» **Extract**
[start]

Custom recipes (archive, read-only) - Page 157

Starson17 · 07-22-2010, 06:01 PM

Quote:

Originally Posted by mohmedic

thank you starson17. this works fine and i have more to fix. i will post with more questions i am sure

You're welcome. I happened to have just finished fixing the BBC recipe, and saw your post, so I just pasted your recipe into my test recipe to see what was wrong with it.

Let us know if/when you have more questions.

caman · 07-24-2010, 03:28 AM

Hello, can anyone help me with this one?

http://sanduan.org/home/type.asp?iCa...&nChannel=News

Thank you very much

significance · 07-24-2010, 04:59 AM

I have put together a basic recipe to download new articles (or abstracts, if you aren't logged in) from Science Direct. Could someone help improve it? Currently, it does not bold or otherwise highlight the article titles, there seems to be a left indent that I'd prefer to get rid of, and it is downloading the versions of articles with small, grainy images instead of full-sized images. (To get larger images, I need to append "&artImgPref=F" to the URL, but my attempt below doesn't work).

Quote:

Originally Posted by code

class AdvancedUserRecipe1279948676(BasicNewsRecipe):
title = u'Science Direct'
__author__ = u'Barbara Robson'
description = u'New journal articles from my favourite journals on Science Direct. Edit to choose your own favourites. Full text if you have an institutional login; abstracts otherwise.'
oldest_article = 8
max_articles_per_feed = 40
no_stylesheets = True

feeds = [(u'Environmental Modelling and Software', u'http://rss.sciencedirect.com/publication/science/6063'),
(u'Ecological Modelling',u'http://rss.sciencedirect.com/publication/science/5934'),
(u'Estuarine, Coastal and Shelf Science',u'http://rss.sciencedirect.com/publication/science/6776'),
(u'Water Research',u'http://rss.sciencedirect.com/publication/science/5831')]

def full_images(self, url):
return url.append("&artImgPref=F")

remove_tags_before = dict(id='articleContent')
remove_tags_after = [dict(attrs={'class':'SDTxtSmallBold'})]
remove_tags = [dict(attrs={'class':'SDTxtSmallBold'})]
remove_attributes = ['width','height']

Thanks for any help!

significance · 07-24-2010, 10:36 PM

Following up my own message, I now have the article titles highlighted appropriately, though I would still appreciate help in getting the versions of articles with full-sized images and getting rid of the left margin if possible. My code at this point:

Code:

import re
from calibre.web.feeds.news import BasicNewsRecipe

class ScienceDirect(BasicNewsRecipe):
    title          = u'Science Direct'
    __author__ = u'Barbara Robson'
    description = u'New journal articles from my favourite journals on Science Direct. Edit to choose your own favourites. Full text if you have an institutional login; abstracts otherwise.'
    oldest_article = 10
    max_articles_per_feed = 40
    no_stylesheets = True
    cover_url = 'http://rss.sciencedirect.com/images/logo_scid.gif'

    feeds          = [(u'Environmental Modelling and Software', u'http://rss.sciencedirect.com/publication/science/6063'),
                          (u'Ecological Modelling',u'http://rss.sciencedirect.com/publication/science/5934'),
                          (u'Estuarine, Coastal and Shelf Science',u'http://rss.sciencedirect.com/publication/science/6776'),
                          (u'Water Research',u'http://rss.sciencedirect.com/publication/science/5831')]
    
    def full_images(self, url):
          return url.append("&artImgPref=F")

[end]

» **Available data**
[start]

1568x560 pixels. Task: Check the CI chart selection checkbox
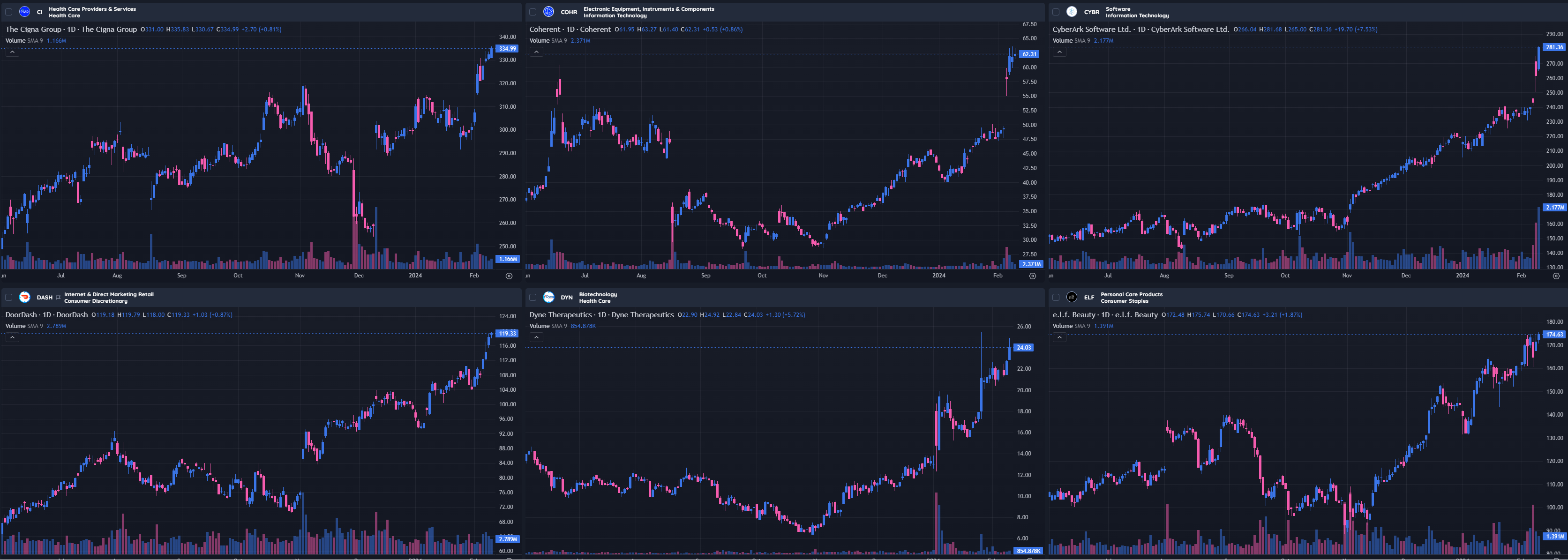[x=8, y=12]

[end]

» **Aim of the exercise**
Copy the forum thread from "significance · 07-24-2010, 04:59" to "below doesn't work).", switching "grainy" to "blurry".

» **Written reply**
significance · 07-24-2010, 04:59 AM

I have put together a basic recipe to download new articles (or abstracts, if you aren't logged in) from Science Direct. Could someone help improve it? Currently, it does not bold or otherwise highlight the article titles, there seems to be a left indent that I'd prefer to get rid of, and it is downloading the versions of articles with small, blurry images instead of full-sized images. (To get larger images, I need to append "&artImgPref=F" to the URL, but my attempt below doesn't work).